◆ PROBLEM REQUIREMENTS ◆
Reproduce the rows from the line containing "The image size is (1282, 952)." to the line containing "click(30, 1183)", substituting "Export Profile" for "Import Profile" and leaving everything else unchanged.

Saved data entries:
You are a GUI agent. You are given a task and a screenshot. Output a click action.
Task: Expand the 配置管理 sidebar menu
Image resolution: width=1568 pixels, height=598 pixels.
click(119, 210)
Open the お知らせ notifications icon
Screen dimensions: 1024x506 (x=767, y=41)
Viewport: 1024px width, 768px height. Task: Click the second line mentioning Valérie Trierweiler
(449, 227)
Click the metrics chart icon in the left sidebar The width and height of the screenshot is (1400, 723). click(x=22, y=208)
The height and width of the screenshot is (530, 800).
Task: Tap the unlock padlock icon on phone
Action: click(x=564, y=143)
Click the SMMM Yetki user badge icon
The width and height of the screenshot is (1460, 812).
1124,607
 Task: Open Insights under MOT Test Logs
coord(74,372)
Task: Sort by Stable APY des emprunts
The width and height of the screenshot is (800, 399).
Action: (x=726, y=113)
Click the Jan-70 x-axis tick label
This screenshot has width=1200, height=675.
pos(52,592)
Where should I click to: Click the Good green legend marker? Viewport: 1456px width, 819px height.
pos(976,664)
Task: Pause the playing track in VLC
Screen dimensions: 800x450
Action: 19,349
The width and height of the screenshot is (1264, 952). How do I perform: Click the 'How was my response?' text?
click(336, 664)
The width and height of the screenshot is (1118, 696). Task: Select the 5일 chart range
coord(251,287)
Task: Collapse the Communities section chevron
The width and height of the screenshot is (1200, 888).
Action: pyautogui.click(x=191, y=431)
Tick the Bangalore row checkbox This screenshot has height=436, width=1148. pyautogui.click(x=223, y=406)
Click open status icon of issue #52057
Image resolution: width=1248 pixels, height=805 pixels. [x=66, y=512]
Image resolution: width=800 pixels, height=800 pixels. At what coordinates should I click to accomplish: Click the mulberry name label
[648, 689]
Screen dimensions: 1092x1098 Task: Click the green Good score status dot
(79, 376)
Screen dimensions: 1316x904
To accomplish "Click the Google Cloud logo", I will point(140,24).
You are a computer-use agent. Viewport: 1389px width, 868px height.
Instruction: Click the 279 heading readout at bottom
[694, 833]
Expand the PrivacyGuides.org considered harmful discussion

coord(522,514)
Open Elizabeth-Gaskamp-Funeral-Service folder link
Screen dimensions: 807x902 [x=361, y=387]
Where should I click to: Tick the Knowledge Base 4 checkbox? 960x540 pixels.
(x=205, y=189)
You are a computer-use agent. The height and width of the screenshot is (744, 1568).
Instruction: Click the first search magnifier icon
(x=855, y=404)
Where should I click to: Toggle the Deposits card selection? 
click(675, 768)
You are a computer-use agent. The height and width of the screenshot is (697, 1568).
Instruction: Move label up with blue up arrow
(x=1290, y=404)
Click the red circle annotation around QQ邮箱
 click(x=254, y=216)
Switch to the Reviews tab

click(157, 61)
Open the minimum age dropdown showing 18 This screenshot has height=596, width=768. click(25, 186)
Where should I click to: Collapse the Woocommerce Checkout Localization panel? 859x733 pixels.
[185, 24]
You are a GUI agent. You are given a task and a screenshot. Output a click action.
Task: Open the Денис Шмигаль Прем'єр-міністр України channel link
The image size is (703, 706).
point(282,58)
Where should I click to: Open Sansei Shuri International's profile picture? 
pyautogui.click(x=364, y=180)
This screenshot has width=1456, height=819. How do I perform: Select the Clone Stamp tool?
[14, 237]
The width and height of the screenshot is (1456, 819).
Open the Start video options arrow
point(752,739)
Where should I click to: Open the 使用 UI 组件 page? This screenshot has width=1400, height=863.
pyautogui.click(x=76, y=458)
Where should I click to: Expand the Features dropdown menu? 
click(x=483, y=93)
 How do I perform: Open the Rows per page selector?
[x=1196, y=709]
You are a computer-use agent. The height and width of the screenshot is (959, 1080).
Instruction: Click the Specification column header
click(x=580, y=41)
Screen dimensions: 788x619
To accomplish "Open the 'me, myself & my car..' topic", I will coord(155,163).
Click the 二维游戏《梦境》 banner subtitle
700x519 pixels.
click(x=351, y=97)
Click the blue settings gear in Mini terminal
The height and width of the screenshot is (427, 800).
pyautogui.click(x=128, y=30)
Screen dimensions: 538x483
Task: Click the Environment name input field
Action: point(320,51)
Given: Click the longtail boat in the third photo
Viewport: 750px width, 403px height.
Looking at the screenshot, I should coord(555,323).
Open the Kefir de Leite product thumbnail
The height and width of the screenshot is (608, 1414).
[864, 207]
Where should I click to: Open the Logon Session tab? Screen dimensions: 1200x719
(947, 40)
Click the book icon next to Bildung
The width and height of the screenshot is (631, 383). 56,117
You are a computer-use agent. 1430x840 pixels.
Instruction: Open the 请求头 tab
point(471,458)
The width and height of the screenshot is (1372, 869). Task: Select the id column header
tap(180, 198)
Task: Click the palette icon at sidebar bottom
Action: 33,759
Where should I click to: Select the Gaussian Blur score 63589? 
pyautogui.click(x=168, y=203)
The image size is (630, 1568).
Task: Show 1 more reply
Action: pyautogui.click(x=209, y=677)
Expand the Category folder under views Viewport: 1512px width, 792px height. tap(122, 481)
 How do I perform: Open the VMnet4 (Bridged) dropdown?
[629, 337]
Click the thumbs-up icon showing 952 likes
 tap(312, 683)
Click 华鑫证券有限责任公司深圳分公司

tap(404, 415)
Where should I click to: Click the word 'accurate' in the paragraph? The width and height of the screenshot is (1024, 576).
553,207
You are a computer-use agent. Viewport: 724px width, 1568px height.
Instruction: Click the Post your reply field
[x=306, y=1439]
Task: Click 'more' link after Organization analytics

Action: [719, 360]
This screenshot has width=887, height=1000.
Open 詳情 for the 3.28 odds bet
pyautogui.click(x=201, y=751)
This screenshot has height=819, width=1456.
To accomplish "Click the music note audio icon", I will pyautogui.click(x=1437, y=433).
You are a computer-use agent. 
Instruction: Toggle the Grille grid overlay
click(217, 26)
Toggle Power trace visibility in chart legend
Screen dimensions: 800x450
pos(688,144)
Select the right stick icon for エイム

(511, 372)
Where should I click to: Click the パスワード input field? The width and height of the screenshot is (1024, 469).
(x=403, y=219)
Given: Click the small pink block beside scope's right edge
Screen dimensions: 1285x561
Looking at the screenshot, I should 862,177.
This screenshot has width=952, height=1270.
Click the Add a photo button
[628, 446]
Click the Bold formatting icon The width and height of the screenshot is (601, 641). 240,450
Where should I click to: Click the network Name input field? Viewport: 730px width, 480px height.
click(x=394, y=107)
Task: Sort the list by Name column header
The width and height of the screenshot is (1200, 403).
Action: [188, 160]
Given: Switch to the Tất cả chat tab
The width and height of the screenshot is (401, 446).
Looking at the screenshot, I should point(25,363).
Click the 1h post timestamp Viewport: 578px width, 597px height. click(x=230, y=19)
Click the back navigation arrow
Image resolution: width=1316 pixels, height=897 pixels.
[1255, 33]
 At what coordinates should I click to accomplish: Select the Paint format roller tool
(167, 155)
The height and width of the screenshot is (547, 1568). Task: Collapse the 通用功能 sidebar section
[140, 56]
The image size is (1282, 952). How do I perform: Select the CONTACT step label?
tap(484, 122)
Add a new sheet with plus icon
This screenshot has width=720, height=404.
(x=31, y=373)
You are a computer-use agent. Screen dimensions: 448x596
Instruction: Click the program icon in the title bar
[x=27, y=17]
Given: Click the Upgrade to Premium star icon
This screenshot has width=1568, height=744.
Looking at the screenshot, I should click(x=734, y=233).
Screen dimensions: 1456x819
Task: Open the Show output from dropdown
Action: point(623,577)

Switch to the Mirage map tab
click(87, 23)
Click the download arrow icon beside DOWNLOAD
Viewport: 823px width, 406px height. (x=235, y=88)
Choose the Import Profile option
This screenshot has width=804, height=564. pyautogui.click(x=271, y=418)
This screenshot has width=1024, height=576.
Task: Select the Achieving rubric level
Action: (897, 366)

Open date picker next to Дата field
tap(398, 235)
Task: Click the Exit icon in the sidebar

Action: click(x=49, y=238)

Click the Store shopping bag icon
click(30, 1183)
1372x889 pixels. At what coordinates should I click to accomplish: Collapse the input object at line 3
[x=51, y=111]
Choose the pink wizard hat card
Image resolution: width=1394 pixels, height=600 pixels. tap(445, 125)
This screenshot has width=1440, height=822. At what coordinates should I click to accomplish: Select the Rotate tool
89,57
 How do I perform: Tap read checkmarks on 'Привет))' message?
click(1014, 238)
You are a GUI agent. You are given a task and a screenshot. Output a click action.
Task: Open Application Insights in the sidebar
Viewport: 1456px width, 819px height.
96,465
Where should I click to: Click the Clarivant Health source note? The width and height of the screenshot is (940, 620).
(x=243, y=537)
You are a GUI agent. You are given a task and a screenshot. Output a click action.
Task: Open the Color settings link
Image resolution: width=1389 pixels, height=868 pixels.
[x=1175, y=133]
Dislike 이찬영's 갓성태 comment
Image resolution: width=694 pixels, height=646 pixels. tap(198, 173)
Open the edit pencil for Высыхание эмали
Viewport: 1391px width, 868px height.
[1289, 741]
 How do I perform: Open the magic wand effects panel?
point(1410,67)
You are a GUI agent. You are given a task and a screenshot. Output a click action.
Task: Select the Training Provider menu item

◆ EXERCISE ANSWER ◆
The image size is (1282, 952). How do I perform: Select the CONTACT step label?
tap(484, 122)
Add a new sheet with plus icon
This screenshot has width=720, height=404.
(x=31, y=373)
You are a computer-use agent. Screen dimensions: 448x596
Instruction: Click the program icon in the title bar
[x=27, y=17]
Given: Click the Upgrade to Premium star icon
This screenshot has width=1568, height=744.
Looking at the screenshot, I should click(x=734, y=233).
Screen dimensions: 1456x819
Task: Open the Show output from dropdown
Action: point(623,577)

Switch to the Mirage map tab
click(87, 23)
Click the download arrow icon beside DOWNLOAD
Viewport: 823px width, 406px height. (x=235, y=88)
Choose the Export Profile option
This screenshot has width=804, height=564. pyautogui.click(x=271, y=418)
This screenshot has width=1024, height=576.
Task: Select the Achieving rubric level
Action: (897, 366)

Open date picker next to Дата field
tap(398, 235)
Task: Click the Exit icon in the sidebar

Action: click(x=49, y=238)

Click the Store shopping bag icon
click(30, 1183)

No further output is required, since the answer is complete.